AIM
Could you reproduce the material below line for line, changing nothing?

DATA SHOWN
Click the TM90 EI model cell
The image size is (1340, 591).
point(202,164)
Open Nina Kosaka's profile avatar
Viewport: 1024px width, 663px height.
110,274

EXERCISE SOLUTION
Click the TM90 EI model cell
The image size is (1340, 591).
point(202,164)
Open Nina Kosaka's profile avatar
Viewport: 1024px width, 663px height.
110,274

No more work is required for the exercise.